Michael Linden—or just Linden to his preppy boarding school pals—doesn’t belong in wealthy, storied Martha’s Vineyard. But when his roommate Jasper invites him to spend the end of summer at his massive beachfront home, August House, Linden tries his best to fit in. Linden wouldn’t call it lying, exactly. Though it turns out August House is full of liars.
Then someone is found unconscious in Jasper’s pool, and everyone has something to hide—Jasper, his beautiful sister Eliza, their older brother Wells, and their friends. The accident is written off as just that—an accident—but Linden begins to wonder...
Holiday Proctor. Linden’s childhood friend, and the one person on the island who knows the truth about Linden. There’s nothing Holiday loves more than a good old-fashioned mystery and she’s convinced there's a potential killer on the Vineyard. The only question is…who?
A fresh take on one of my favorite Agatha Christie novels (The Mysterious Affair at Styles), Liar’s Beach was aptly named. After all, with secrets, lies, and plenty of hidden agendas buried deep within its pages, there were plenty of unexpected details left to uncover.

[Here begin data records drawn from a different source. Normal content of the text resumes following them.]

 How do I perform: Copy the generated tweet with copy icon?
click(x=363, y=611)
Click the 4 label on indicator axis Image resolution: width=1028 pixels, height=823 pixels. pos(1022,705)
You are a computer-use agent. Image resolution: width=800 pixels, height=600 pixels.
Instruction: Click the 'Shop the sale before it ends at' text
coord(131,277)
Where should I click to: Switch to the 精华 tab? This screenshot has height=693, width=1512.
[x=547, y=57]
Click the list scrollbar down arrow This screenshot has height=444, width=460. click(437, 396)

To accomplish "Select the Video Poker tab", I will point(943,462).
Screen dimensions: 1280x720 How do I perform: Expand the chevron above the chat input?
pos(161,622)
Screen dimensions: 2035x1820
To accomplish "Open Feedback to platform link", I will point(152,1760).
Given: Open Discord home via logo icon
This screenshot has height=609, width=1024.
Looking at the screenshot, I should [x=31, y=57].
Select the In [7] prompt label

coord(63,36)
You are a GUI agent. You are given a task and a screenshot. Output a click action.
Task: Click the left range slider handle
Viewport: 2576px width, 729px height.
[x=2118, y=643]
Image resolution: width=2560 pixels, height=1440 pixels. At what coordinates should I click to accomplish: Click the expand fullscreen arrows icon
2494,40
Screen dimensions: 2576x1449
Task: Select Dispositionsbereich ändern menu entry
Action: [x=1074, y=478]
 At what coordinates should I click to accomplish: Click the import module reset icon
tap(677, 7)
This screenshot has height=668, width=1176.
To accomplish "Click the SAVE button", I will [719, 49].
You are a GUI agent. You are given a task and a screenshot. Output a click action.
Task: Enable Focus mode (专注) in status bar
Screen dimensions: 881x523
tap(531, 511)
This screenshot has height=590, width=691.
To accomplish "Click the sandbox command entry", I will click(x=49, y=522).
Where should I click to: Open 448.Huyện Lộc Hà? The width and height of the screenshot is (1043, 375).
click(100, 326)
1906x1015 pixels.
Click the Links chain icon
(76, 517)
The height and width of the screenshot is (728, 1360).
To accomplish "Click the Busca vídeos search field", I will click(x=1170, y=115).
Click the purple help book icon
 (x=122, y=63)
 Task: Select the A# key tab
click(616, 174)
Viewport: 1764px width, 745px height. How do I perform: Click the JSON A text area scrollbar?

While billed as a YA mystery, I personally found this one decidedly more along the lines of a crime fiction novel geared towards teens. Following in Christie’s brilliant footsteps, the plot unwound with one twist after another, although perhaps a bit more predictably than the Grand Dame of Mystery herself. I was, however, thoroughly pleased to find the much required dénouement at the very end where all of the suspects gathered for the final reveal. Even better, I didn’t, for the life of me, sniff out what really happened until Holiday delivered her spiel.